Arthur Atkinson
- Born: 12 November 1911 Nelson, Lancashire
- Died: July 1993 (aged 81)
- Nationality: British (English)

Career history
- 1929: Leeds Lions
- 1930: Wembley Lions
- 1931-1939, 1951: West Ham Hammers
- 1952-1953: Harringay Racers

Individual honours
- 1930: WA State Champion (Aus)
- 1930: Australian Champion (2 miles)

Team honours
- 1929: English Dirt Track League Champions
- 1930: Southern League Champions
- 1937: National League Champions
- 1930, 1952, 1953: London Cup
- 1938: ACU Cup
- 1937: Coronation Gold Cup Best Pairs
- 1952: National Trophy
- 1953: Coronation Cup

= Arthur Atkinson (speedway rider) =

British speedway rider

Arthur Atkinson (12 November 1911 – July 1993) was an international motorcycle speedway rider and promoter who appeared in the first Speedway World Championship final in 1936.

== Biography ==
Atkinson began riding motorcycles at the age of thirteen. He rode in trials and grasstrack before taking up speedway in 1928 with Blackpool. In 1929, he joined Leeds, captaining the team, and in 1930, won the Western Australia Championship. In 1930, he joined the Johnnie Hoskins-managed Wembley Lions. The team won the Southern League, but in the last league meeting of the season, Atkinson was left unconscious after a crash. He missed most of the 1931 season after a dispute with Wembley, but in September 1931, he joined the West Ham Hammers.

Atkinson toured Australia in 1929/30, winning both the first of two Australian 2 mile Championship's held at the Exhibition Speedway in Melbourne, and the Western Australian Championship at the Claremont Speedway in Perth.
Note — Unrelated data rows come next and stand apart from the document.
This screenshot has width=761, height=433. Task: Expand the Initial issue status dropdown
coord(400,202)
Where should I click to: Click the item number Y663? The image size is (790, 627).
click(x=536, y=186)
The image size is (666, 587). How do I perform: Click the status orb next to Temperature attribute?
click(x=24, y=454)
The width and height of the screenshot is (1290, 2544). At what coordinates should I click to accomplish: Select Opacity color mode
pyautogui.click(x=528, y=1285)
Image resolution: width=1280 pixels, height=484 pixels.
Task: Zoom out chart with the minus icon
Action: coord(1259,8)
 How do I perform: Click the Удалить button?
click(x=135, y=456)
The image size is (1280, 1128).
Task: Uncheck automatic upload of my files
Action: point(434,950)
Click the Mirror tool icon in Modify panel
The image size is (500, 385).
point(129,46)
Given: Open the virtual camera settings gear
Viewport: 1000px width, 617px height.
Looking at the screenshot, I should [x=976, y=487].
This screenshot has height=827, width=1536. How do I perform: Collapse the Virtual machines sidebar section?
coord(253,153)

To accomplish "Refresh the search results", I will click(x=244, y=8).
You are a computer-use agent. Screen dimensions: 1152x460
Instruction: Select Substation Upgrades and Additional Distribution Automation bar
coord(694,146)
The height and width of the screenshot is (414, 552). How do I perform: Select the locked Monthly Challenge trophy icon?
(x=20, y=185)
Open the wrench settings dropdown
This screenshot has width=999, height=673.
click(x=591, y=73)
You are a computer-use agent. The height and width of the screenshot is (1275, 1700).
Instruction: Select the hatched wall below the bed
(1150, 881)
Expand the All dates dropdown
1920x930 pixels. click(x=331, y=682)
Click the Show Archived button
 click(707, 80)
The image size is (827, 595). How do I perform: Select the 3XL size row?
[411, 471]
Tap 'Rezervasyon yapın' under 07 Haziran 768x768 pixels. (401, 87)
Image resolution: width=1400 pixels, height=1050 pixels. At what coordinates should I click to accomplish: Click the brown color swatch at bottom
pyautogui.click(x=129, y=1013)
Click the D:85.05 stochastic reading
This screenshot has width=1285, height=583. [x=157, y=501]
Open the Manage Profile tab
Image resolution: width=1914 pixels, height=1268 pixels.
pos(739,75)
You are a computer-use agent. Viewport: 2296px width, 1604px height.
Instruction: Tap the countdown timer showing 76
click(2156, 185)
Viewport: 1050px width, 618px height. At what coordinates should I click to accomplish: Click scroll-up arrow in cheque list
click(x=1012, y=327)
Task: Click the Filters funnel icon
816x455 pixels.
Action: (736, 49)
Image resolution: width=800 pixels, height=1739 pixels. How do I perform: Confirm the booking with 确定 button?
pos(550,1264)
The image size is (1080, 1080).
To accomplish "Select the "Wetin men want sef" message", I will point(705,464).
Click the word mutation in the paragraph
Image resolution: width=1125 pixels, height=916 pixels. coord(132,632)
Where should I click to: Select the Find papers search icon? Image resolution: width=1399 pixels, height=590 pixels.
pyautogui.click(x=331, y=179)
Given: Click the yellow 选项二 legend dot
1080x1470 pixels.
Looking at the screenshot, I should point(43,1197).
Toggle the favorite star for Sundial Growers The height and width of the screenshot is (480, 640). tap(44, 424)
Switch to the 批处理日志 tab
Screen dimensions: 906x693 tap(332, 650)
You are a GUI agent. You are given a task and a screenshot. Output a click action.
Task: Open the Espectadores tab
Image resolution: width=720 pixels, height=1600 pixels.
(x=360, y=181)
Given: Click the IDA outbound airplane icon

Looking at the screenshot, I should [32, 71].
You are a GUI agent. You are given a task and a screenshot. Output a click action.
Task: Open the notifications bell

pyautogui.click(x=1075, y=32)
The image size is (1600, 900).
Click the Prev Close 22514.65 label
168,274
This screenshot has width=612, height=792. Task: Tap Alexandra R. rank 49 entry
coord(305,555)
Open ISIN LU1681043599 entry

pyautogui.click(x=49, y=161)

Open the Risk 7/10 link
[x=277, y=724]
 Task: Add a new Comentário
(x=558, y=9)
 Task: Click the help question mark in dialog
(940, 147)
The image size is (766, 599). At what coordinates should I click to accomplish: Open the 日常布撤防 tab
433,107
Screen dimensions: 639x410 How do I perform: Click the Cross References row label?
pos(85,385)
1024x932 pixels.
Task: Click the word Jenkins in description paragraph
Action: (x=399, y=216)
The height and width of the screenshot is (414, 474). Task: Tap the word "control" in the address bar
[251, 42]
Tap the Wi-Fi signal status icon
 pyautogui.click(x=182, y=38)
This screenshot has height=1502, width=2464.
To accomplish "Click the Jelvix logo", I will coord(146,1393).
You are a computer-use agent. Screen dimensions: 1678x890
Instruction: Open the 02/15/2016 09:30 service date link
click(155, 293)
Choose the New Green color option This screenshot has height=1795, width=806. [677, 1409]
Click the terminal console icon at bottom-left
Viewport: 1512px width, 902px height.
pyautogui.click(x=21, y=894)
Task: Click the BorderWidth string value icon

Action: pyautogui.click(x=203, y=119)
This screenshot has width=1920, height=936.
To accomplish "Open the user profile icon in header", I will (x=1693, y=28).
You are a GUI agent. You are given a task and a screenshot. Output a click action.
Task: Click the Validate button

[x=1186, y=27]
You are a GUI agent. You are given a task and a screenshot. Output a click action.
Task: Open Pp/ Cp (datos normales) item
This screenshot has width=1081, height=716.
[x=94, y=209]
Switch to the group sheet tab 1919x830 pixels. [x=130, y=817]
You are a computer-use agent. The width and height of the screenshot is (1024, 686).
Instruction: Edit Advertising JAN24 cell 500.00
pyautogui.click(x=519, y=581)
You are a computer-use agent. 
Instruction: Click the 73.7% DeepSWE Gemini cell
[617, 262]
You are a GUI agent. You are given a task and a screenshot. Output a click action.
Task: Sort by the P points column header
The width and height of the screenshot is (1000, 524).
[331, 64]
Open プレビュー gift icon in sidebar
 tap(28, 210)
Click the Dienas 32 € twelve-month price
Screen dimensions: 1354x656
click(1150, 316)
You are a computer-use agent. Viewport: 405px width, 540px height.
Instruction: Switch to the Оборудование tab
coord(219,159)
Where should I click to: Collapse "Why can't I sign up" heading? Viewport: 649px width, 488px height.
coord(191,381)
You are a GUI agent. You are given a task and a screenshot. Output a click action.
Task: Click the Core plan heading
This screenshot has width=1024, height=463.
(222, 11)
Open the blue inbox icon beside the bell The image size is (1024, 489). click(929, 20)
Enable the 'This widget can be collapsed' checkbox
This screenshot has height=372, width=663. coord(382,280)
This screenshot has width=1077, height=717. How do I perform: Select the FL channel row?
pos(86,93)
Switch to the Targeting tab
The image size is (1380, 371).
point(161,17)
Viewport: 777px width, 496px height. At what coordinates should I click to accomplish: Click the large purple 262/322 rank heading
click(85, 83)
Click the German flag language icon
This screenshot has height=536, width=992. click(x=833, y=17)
1936 saw Atkinson selected for England against Australia in the test series and was a regular up to the war. He would go on to earn 30 international caps.

Atkinson married Eileen Thorpe (the secretary of Johnnie Hoskins) on 23 October 1937 and the couple left for Australia, where Atkinson raced that winter.
In 1937 the Hammers won the National League Championship and in 1938 they won the ACU Cup. Atkinson remained with Hammers until the outbreak of World War II, in which Atkinson served in the Royal Air Force.

After the war, Atkinson managed the West Ham Hammers alongside Stan Greatrex from 1946 until 1949. In 1950 Atkinson and his wife Eileen 'Tippy' Thorpe became promoters at the newly formed Rayleigh Rockets. Whilst promoting at Rayleigh he returned to riding again, for West Ham, but the twelve years away from competitive riding showed in his scoring. In 1952 he was signed by the Harringay Racers for £80 and scored reasonably well but after a poor start to 1953 Atkinson retired from racing for ever.

In addition to his speedway career, Atkinson ran a farm with his wife.

==World final appearances==
- 1936 - ENG London, Wembley Stadium - 16th - 3pts + 6 semi-final points
- 1937 - ENG London, Wembley Stadium - 14th - 6pts + 8 semi-final points
- 1938 - ENG London, Wembley Stadium - 11th - 5pts + 5 semi-final points

==Players cigarette cards==
Atkinson is listed as number 2 of 50 in the 1930s Player's cigarette card collection.